Wax Bean Salad with Goat Cheese

Serves 8


  • 1 medium red bell pepper
  • 2 quarts water
  • 2 1/2 teaspoons salt, divided
  • 1 pound wax beans, trimmed and cut in half crosswise
  • 2 cups cherry tomatoes, halved
  • 1/2 cup green onions, sliced
  • 1/4 cup fresh parsley, chopped
  • 2 tablespoons cider vinegar
  • 2 tablespoons fresh lemon juice
  • 1 tablespoon Dijon mustard
  • 1 1/2 teaspoons sugar
  • 1 teaspoon extra virgin olive oil
  • 1/2 cup (2-ounces) goat cheese, crumbled

Preheat broiler

Cut bell pepper in half lengthwise and discard the seeds and membranes.
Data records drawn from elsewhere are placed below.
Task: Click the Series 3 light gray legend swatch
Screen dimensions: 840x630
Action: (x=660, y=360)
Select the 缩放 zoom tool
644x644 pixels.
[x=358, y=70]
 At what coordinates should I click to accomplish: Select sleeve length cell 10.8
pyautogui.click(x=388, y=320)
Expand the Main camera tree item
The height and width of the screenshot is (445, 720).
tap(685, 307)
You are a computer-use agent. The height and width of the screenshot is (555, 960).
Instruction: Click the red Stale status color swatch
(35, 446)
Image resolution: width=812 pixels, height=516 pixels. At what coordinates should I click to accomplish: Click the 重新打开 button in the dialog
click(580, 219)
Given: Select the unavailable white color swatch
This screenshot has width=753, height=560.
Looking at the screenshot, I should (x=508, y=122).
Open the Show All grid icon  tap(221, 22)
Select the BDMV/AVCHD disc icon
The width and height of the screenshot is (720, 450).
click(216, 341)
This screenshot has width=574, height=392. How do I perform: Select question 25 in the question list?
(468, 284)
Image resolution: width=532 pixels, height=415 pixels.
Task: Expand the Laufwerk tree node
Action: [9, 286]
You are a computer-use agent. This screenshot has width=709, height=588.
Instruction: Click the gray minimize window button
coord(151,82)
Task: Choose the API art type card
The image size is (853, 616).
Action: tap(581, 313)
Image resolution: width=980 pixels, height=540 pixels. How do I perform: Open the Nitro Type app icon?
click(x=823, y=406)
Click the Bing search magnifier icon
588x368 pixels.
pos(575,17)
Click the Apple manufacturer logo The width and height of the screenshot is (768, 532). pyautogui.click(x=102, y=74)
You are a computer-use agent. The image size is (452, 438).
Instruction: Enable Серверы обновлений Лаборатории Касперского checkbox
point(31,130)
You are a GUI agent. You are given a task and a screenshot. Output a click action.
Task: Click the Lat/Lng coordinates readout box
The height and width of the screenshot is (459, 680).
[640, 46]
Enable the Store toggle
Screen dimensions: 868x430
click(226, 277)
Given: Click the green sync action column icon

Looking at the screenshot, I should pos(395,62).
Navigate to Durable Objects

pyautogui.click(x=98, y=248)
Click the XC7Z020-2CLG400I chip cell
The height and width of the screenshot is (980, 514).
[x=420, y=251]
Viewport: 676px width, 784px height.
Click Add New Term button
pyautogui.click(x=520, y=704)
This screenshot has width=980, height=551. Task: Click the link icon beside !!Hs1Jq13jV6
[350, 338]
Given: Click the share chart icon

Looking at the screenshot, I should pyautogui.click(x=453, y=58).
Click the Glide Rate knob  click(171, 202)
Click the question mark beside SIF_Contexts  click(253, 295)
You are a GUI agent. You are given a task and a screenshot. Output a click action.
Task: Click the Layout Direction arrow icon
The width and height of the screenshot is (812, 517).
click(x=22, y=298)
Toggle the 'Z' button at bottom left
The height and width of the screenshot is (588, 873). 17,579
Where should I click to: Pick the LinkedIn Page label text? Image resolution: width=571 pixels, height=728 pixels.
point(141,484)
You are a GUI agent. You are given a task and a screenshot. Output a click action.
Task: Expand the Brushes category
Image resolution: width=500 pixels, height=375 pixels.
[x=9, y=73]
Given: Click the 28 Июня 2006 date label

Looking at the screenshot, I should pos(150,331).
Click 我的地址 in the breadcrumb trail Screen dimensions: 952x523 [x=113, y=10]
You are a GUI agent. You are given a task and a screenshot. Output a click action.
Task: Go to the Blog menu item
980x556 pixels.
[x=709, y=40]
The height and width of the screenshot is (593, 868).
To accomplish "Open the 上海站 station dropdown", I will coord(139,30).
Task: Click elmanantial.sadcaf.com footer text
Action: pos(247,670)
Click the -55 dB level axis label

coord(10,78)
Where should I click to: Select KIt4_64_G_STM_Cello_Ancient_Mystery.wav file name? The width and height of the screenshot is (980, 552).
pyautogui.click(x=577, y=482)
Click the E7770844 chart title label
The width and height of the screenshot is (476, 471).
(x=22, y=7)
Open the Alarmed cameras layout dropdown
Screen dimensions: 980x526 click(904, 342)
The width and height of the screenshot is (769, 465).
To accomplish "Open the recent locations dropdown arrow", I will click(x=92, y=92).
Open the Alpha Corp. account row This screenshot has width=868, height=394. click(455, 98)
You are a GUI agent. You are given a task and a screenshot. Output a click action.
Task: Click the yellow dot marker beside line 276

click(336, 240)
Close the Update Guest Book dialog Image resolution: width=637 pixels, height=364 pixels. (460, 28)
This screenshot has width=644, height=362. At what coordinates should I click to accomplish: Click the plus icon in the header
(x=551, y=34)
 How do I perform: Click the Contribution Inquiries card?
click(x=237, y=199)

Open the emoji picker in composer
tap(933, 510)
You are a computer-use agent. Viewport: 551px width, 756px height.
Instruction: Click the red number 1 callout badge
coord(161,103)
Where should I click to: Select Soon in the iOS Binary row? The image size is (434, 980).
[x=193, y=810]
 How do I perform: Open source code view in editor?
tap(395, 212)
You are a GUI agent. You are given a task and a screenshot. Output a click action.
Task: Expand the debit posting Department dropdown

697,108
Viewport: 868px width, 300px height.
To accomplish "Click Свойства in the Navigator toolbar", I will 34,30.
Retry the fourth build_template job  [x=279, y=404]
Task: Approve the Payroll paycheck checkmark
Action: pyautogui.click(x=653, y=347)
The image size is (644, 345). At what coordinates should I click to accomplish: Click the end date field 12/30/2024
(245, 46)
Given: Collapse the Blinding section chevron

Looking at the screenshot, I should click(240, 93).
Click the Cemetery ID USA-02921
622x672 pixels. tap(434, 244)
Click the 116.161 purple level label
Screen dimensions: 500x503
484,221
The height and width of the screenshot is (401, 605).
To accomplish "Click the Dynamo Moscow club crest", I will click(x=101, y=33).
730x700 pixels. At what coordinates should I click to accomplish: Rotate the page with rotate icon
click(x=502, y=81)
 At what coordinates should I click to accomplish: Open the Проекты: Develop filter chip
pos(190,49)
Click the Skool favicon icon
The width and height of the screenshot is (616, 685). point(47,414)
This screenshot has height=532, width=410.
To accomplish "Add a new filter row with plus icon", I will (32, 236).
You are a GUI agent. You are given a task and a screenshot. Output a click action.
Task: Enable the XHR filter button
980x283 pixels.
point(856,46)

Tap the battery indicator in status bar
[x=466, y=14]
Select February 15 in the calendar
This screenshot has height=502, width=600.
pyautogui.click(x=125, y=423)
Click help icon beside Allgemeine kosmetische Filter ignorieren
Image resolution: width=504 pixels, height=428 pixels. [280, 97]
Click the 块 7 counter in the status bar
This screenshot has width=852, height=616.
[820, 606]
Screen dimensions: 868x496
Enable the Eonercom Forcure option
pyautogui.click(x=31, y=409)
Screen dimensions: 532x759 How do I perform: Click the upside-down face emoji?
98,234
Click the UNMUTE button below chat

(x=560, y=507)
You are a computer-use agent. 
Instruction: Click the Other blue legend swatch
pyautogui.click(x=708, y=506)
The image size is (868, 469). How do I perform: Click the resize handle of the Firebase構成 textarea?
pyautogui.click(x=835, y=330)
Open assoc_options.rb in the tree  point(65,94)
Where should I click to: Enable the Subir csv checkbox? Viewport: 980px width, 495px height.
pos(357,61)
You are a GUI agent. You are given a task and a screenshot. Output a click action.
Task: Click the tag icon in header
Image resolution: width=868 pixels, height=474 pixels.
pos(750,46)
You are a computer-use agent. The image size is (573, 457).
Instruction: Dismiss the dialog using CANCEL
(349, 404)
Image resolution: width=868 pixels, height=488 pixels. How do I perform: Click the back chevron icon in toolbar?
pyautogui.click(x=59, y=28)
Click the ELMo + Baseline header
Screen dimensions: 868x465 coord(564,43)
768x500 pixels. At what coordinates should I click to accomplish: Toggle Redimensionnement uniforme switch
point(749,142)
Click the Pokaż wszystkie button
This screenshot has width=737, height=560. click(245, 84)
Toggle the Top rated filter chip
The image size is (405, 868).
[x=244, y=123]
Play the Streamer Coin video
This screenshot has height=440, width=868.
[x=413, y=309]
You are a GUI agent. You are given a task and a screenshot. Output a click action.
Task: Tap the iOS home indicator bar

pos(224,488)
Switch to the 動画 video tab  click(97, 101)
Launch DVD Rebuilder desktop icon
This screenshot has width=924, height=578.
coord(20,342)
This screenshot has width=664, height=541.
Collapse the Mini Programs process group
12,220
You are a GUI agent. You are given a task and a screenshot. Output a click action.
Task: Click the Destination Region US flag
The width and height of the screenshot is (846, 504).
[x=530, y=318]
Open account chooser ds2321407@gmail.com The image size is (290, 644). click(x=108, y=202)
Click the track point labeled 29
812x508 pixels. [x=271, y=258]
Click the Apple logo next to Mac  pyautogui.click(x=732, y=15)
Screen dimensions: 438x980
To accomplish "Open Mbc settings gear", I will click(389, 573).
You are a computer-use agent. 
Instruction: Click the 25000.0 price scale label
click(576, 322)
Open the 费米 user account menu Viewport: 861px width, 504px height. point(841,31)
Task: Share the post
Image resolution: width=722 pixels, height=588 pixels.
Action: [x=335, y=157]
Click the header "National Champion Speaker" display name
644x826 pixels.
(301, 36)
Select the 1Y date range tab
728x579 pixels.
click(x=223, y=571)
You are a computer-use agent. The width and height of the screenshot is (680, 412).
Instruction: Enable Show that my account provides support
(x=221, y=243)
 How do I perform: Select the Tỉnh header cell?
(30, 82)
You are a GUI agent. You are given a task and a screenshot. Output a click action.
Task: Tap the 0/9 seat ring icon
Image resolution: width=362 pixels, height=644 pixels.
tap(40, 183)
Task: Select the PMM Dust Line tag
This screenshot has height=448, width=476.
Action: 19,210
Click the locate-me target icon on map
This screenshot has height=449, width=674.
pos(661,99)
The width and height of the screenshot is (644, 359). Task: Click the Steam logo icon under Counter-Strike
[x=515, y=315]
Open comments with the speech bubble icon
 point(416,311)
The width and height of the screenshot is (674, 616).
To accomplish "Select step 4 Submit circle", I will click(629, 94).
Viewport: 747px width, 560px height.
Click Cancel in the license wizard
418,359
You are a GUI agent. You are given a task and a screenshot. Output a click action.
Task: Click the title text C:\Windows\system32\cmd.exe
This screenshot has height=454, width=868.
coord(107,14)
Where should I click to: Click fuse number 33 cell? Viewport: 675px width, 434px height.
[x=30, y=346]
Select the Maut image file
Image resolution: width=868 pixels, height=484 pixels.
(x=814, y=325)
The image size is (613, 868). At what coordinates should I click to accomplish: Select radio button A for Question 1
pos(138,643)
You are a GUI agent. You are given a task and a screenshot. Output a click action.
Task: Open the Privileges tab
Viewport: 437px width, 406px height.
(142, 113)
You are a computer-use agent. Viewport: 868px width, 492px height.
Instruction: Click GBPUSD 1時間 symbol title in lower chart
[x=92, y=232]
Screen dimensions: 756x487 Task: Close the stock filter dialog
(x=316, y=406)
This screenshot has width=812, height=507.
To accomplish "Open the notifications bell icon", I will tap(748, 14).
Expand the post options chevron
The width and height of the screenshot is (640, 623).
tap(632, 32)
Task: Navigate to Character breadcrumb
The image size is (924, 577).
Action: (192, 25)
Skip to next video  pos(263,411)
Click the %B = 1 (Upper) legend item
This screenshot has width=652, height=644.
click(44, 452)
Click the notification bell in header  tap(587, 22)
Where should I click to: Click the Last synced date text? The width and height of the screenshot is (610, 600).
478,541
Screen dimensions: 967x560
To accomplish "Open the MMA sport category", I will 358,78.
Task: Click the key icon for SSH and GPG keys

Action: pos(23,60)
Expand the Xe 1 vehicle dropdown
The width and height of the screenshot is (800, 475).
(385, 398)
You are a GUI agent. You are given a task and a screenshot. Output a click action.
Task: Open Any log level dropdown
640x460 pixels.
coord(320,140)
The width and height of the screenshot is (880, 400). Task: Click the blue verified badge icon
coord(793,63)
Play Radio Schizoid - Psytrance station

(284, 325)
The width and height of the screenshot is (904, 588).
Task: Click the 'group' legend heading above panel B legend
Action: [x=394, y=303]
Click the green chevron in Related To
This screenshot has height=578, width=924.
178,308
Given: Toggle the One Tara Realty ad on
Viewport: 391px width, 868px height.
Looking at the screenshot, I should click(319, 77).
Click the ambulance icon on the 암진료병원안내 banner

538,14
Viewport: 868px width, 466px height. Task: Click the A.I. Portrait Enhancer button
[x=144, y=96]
Place bell pepper halves, skin sides up on a foil-lined baking sheet; flatten with hand. Broil pepper halves 10 minutes or until blackened. Place in a zip-top plastic bag and seal. Let stand 15 minutes. Peel and cut into strips.

Bring 2 quarts water and 2 teaspoons salt to a boil in a large saucepan. Add beans; cook 4 minutes or until beans are crisp-tender. Drain; place in a large bowl. Add bell pepper strips, tomatoes, onions and parsley; toss to combine.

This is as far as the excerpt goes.